Und nicht zuletzt weiß De Wever, dass er, falls er ein katalanisches Szenario auf den Tisch legt, die Wahlen 2024 de facto zu einem Referendum über das Weiterbestehen Belgiens machen würde. Das wäre für die Minderheitsbewegung des flämischen Nationalismus ein enormes Vabanquespiel. Ganz sicher mit dem Brexit und seinem Nachspiel so frisch im Gedächtnis, meint De Morgen.
Pandemie-Management und Nachtleben
Das GrenzEcho befasst sich mit der Corona-Krise: Belgien kommt langsam, aber sicher in eine neue Phase des Pandemie-Managements. Wir müssen davon abrücken, immer nur das Augenmerk auf die Zahl der Infizierten zu richten. Und uns daran gewöhnen, dass Menschen erkranken. Mutationen - auch hier müssen wir umdenken - sind normal und nicht an Grenzen aufzuhalten in einer globalen Welt. Aber nicht missverstehen: Die Pandemie ist nicht vorbei. Also gilt weiter: Vorsicht als die Mutter der Porzellankiste. Wir brauchen aber langsam einen erwachsenen Umgang mit dem Virus, das uns noch lange begleiten wird. Aus der Ausnahmesituation, in der wir auch nach fast 18 Monaten leben, müssen wir allerdings heraus: so schnell wie möglich und so bedacht wie nötig, fordert das GrenzEcho.

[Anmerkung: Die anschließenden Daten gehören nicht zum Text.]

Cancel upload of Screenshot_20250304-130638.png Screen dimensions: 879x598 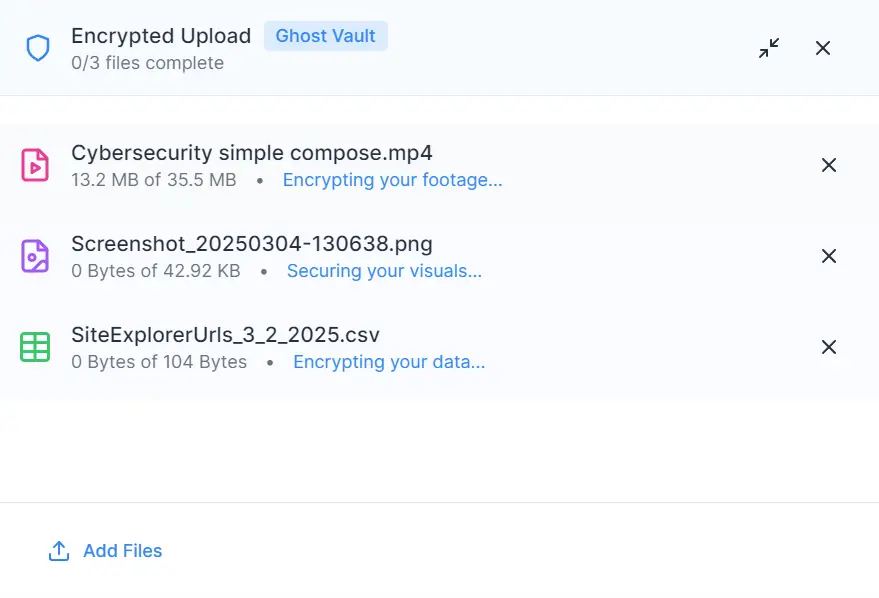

La Dernière Heure greift das Nachtleben auf, das seit 15 Monaten wegen der Gesundheitskrise stillsteht. Dieser Sektor erlebt den längsten Lockdown - der immer noch andauert. Auf Perspektiven warten diese Menschen auch immer noch vergeblich. Da muss man sich schon fragen, ob das Nachtleben in den Augen der Obrigkeit überhaupt existiert, so wenig, wie es in den Konzertierungsausschüssen Thema war. Natürlich liebt das Virus Bedingungen wie in den Diskotheken, wo von Sicherheitsabständen realistisch nicht gesprochen worden kann. Aber die Protokolle sind bekannt, mit denen die Risiken effizient begrenzt werden können. Höchste Zeit also, sie auch auf das Nachtleben anzuwenden. "Das Bedürfnis nach nächtlichem Vergnügen ist vorhanden, wilde illegale Innenpartys sind auf dem Vormarsch. Warum also nicht damit beginnen, die Wiederöffnung unter kontrollierten Bedingungen anzugehen?", plädiert La Dernière Heure.